Career choice for a utilitarian giver

I’m a utilitarian contemplating a career change. I currently give all my income to international development (which is possible because my husband supports us both financially). I don’t have any special gift for science, etc. that would help save the world, so I think donations are the best way I can help.

I’m 26 and halfway through social work school. I enjoy social work and am reasonably good at it, but the most I’ll ever earn is probably $80K/​year. I’m now thinking more about the moral imperative to earn more and thus give more.

Most high-earning careers are not ones I think I would enjoy. That means I would be fighting burnout for the rest of my career. (I’m open to suggestions if you think otherwise.) The exception is psychiatry, which I do think I would enjoy and be moderately good at. But I would need about nine years of school and residency to become a psychiatrist.

If I go to medical school and become an average psychiatrist, I’d double my expected lifetime earnings compared to social work (even after paying for school). I could give about 2 million dollars more, which GiveWell thinks turns into about 2,500 lives saved. No amount of inconvenience on my part compares with that many lives.

So what I want to do is figure out whether I could be productive as a psychiatrist or some other profession, or whether there’s a good reason I should stay on my current course.

Some considerations:

I’m fairly smart but not competitive-natured. I think this would make me bad at a lot of careers that pay well but don’t require extra school, because there’s more competition for those jobs.

I’m not sure about my academic capabilities. I haven’t taken a real science course since high school. It’s also been a long time since I had to do the kind of rote memorization that I believe is needed in law or medical school. I’m worried that I would get into one of these and then find I wasn’t up to the work.

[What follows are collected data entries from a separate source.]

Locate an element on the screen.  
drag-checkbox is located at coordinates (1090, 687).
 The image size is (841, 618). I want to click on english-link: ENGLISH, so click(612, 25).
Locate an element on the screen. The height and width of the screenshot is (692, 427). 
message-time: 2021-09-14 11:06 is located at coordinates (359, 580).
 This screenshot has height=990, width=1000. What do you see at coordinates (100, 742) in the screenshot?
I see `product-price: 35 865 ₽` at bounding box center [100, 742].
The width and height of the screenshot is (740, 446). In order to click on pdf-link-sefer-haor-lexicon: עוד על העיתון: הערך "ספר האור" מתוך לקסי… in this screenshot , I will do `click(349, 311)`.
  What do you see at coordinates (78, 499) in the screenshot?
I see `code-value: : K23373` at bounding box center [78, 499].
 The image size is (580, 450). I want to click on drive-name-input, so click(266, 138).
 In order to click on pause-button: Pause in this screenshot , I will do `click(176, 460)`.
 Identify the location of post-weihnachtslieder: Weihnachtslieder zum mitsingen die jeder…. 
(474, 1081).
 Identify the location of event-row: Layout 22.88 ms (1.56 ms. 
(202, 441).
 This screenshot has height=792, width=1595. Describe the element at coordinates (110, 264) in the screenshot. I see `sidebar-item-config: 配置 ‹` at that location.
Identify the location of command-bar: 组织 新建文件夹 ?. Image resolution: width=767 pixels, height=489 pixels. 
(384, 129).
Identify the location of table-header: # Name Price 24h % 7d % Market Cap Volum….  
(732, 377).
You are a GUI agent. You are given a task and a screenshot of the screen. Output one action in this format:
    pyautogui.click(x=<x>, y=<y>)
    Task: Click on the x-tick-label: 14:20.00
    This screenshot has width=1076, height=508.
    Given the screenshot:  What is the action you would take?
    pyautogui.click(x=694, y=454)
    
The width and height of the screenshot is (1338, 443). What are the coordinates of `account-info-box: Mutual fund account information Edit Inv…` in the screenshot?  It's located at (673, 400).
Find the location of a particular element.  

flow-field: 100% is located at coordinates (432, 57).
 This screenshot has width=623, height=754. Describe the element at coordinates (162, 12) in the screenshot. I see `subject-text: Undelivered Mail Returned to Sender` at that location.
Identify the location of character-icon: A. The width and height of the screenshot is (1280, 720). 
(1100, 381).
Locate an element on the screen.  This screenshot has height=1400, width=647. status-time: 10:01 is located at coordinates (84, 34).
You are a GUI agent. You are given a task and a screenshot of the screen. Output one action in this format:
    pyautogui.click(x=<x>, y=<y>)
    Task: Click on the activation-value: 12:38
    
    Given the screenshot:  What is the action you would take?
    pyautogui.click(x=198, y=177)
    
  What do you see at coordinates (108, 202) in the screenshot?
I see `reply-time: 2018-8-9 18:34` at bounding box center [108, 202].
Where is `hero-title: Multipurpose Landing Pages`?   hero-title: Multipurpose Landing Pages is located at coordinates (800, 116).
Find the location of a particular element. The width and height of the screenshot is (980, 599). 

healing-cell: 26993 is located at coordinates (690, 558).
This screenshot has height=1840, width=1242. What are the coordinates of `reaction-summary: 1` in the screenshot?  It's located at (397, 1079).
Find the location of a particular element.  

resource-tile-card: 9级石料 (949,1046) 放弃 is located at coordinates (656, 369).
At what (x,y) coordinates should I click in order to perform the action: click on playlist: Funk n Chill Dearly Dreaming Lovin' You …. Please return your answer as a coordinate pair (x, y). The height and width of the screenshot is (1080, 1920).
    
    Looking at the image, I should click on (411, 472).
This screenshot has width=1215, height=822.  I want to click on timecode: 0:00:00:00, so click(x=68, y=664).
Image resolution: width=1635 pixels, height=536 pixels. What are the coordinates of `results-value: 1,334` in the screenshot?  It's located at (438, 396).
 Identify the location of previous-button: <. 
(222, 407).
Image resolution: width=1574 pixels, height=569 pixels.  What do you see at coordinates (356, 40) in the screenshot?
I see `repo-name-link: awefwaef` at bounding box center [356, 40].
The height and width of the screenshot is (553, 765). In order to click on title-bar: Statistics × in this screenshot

I have no interest in chemistry. Also, I don’t do well when sleep-deprived. Both of these might make me a terrible med student.

I’ve had bouts of depression in the past, but never ones that crippled my ability to study/​work. If I were busier, they might cripple me more.

I would need at least a year of postbac science classes before I could go to medical school. This would bring the time to become a psychiatrist to nine years, plus at least a year to apply. That seems like forever, though I know when I’m older it won’t seem as long as it does now.

Investing that time in more school has an opportunity cost. If I stick with social work, I could start donating again in one year. If I become a psychiatrist, it would be more like twelve years before I could donate again. I don’t know what effect that delay would have. Psychiatry earnings would overtake social work earnings about 18 years from now.

I know I should count my useless undergraduate major and one year of social work school as sunk costs. But adding a lot more school on top of the eighteen years I’ve already done feels exhausting, and I think I’m more likely to fail now than I would have been if I’d started planning earlier.

Medical school would mean nine years of giving up many of the things I enjoy – spending time with my husband, cooking, gardening, reading. This gives me an incentive to burn out, because it would mean I could do those things again.

I’m married. I don’t want to believe it applies to us, but statistically, me going to medical school would increase our risk of divorce. This study says 51% of married psychiatry students divorce during or after medical school (about double our current statistical risk). I don’t think my marriage is more important than 2,500 people’s lives. But I do think seeing it die would make me much worse at school. Even if we didn’t actually divorce, I would expect our relationship to be significantly stressed because I would be gone or busy so much of the time.

If I quit or fail out of medical school, I’ve wasted a lot of time and money.

If my coworkers are high earners, convincing any of them to donate effectively would have a larger impact than convincing social workers to do the same. However, I’ve had zero luck persuading anyone I know (except my husband), so this may be irrelevant.

The questions

Do you have advice on powering through an unpleasant experience for a good cause? Is nine years too long to power through? Are there other careers I should be considering?

Update, May 2012: I decided not to try medical school, because I thought I would hate it. I finished social work school and am looking for jobs in psychiatric social work, which I was doing this last year and really enjoyed.